篇名 | Research on Unequal Time Series Clustering for Hot Topics |
---|---|
卷期 | 29:4 |
作者 | Fu-Lian Yin 、 Bei-Bei Zhang 、 Jing-Chun Liao 、 Jian-Bo Liu |
頁次 | 122-134 |
關鍵字 | data acquisition 、 DTW distance 、 hierarchical clustering 、 time series clustering 、 EI 、 MEDLINE 、 Scopus |
出刊日期 | 201808 |
DOI | 10.3966/199115992018082904010 |
In the traditional research on time series clustering for hot topics, the granularity of time series with day as the unit is coarse, which causing the bad timeliness.
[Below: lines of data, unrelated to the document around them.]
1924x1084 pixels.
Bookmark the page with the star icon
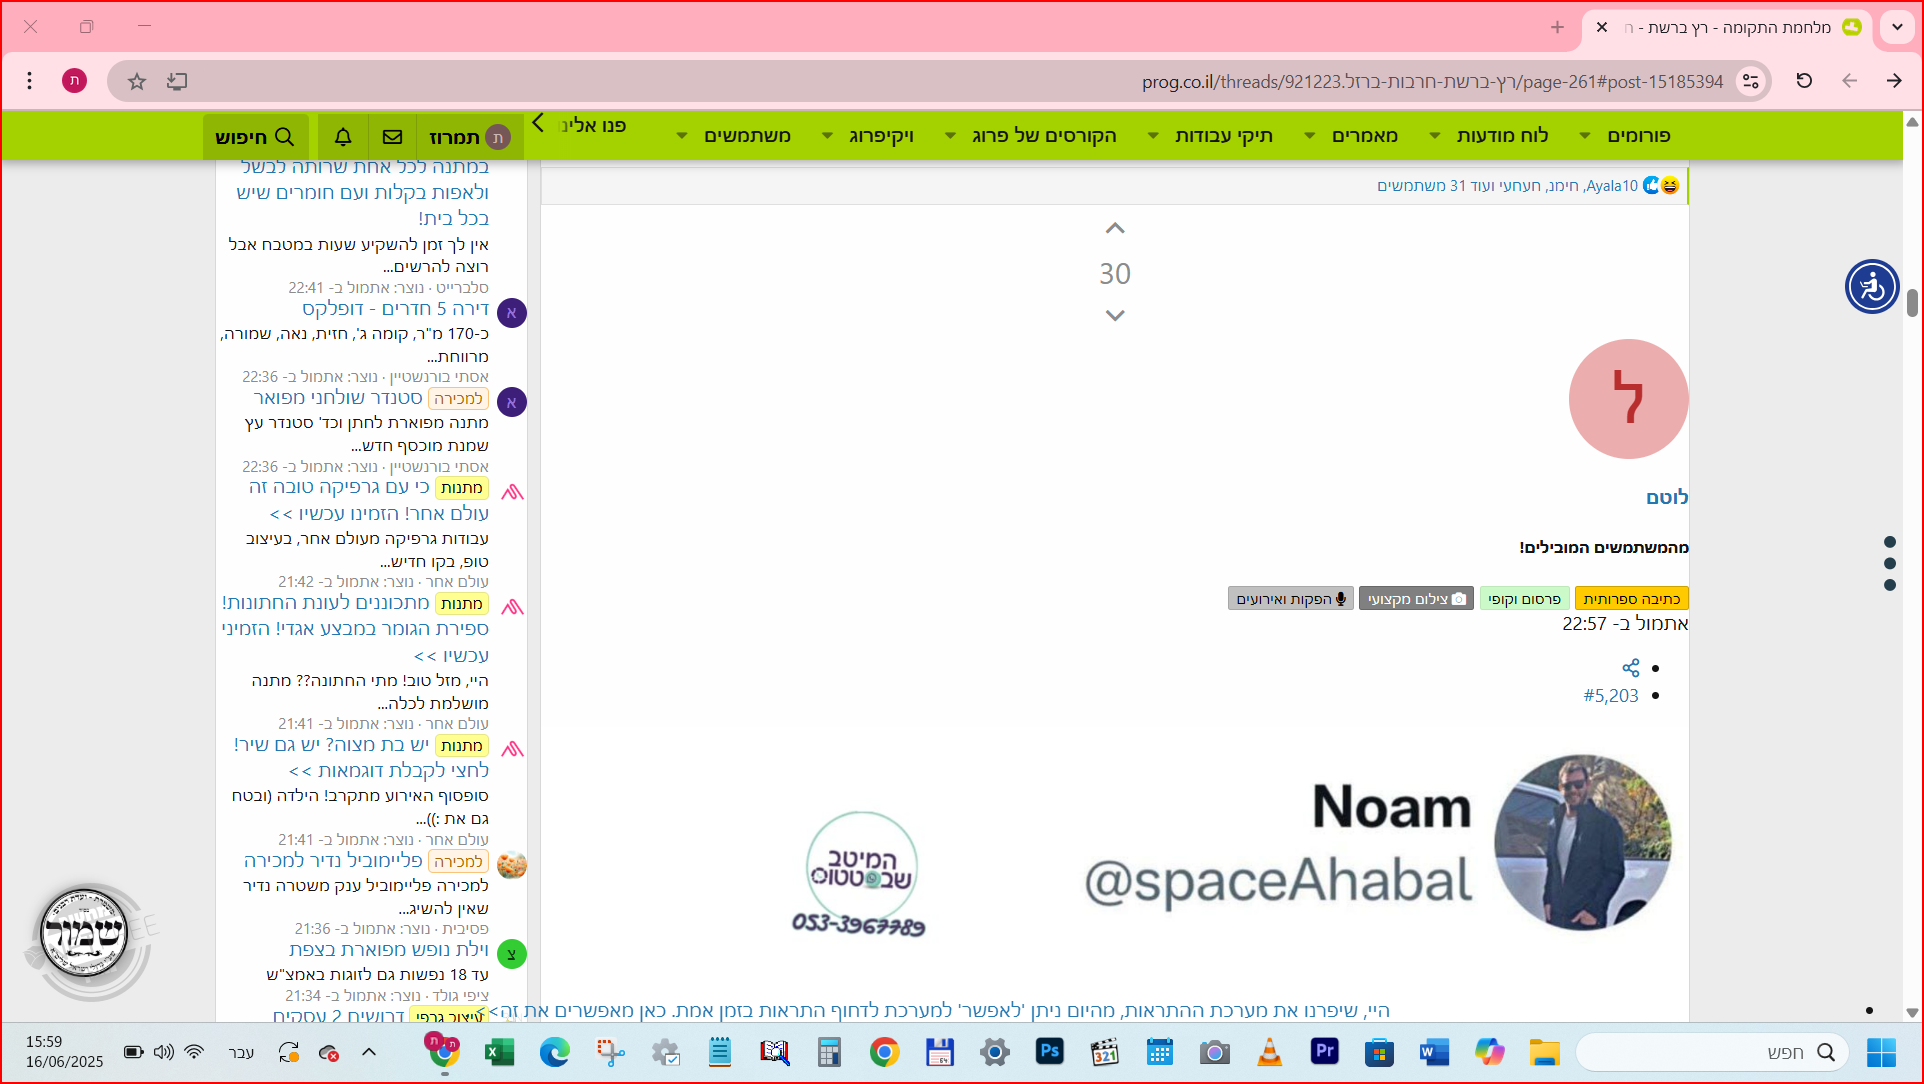point(137,82)
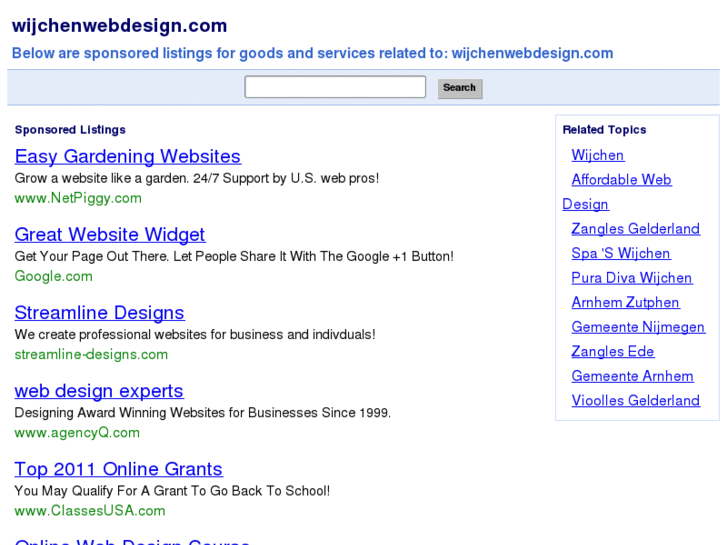This screenshot has height=545, width=727.
Task: Select the Gemeente Nijmegen topic
Action: [637, 327]
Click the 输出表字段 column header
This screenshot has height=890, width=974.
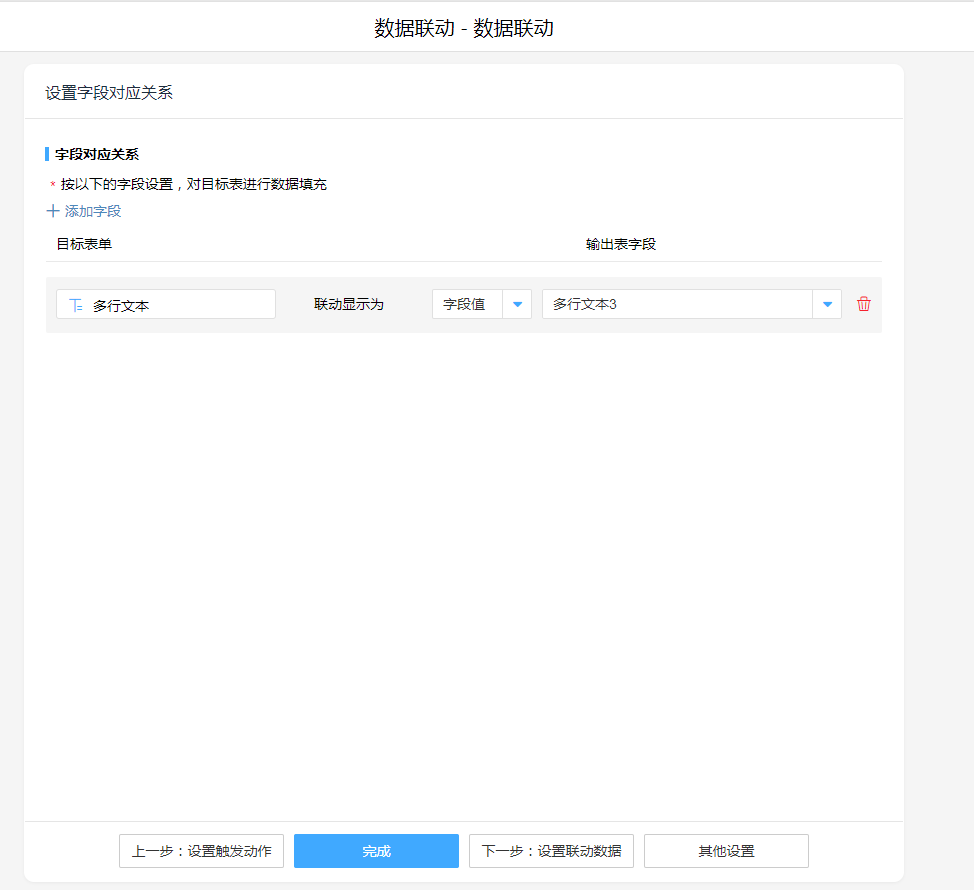tap(621, 244)
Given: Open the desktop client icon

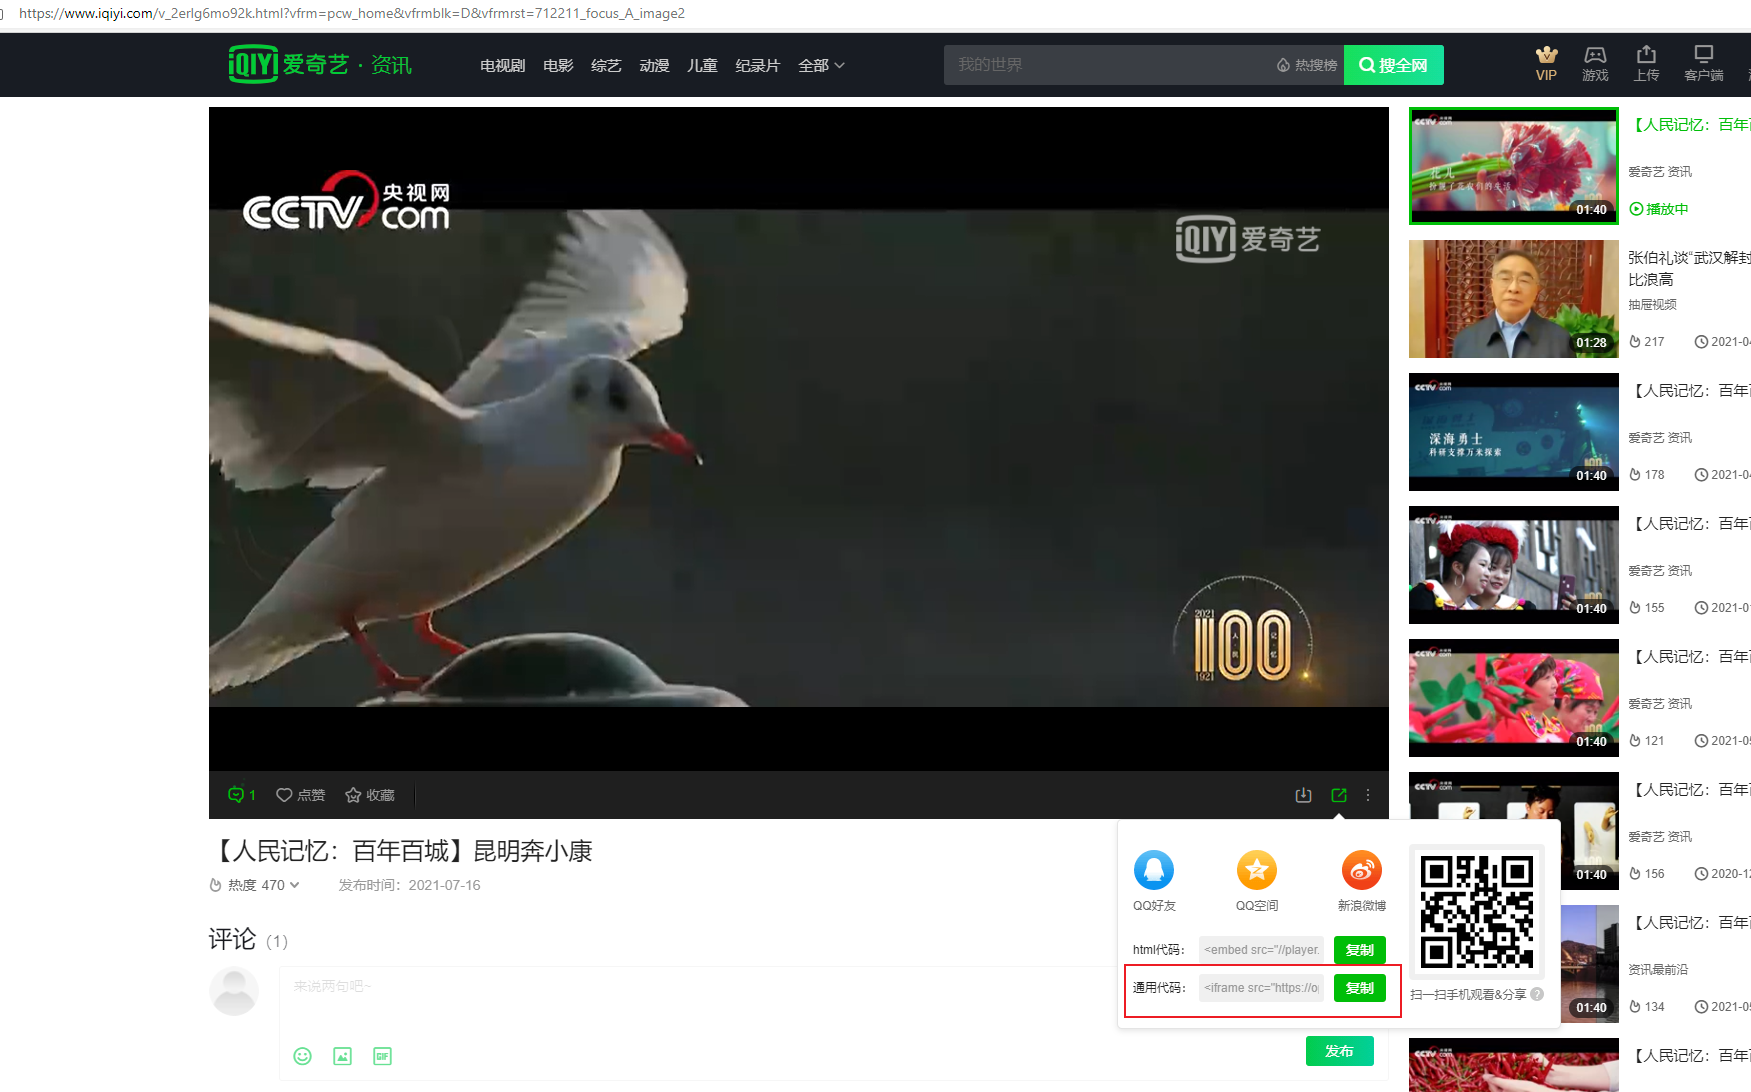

In this paper, a fine - grained hot topic time series acquisition scheme is proposed, which can make the time series of topics accurate to T0 hour. The distance calculation of time series lost part of information to fit the unequal time series clustering in the traditional clustering algorithm. In this paper, the S-Euc distance (Segmented Euclidean distance) and S-DTW distance (Segmented Dynamic Time Warping distance) are introduced to segment the time series and calculate the total distance. The two method significantly raise in computational speed, silhouette coefficient and cluster compactness, compared with the traditional DTW distance and Euclidean. When the cluster number is bigger, the clustering silhouette coefficient of S-Euc based algorithm is about 8% higher than the S-DTW based algorithm. In the case of small number of clusters, the silhouette coefficient of S-DTW is about 65% higher than the S-Euc, but the computational complexity is higher.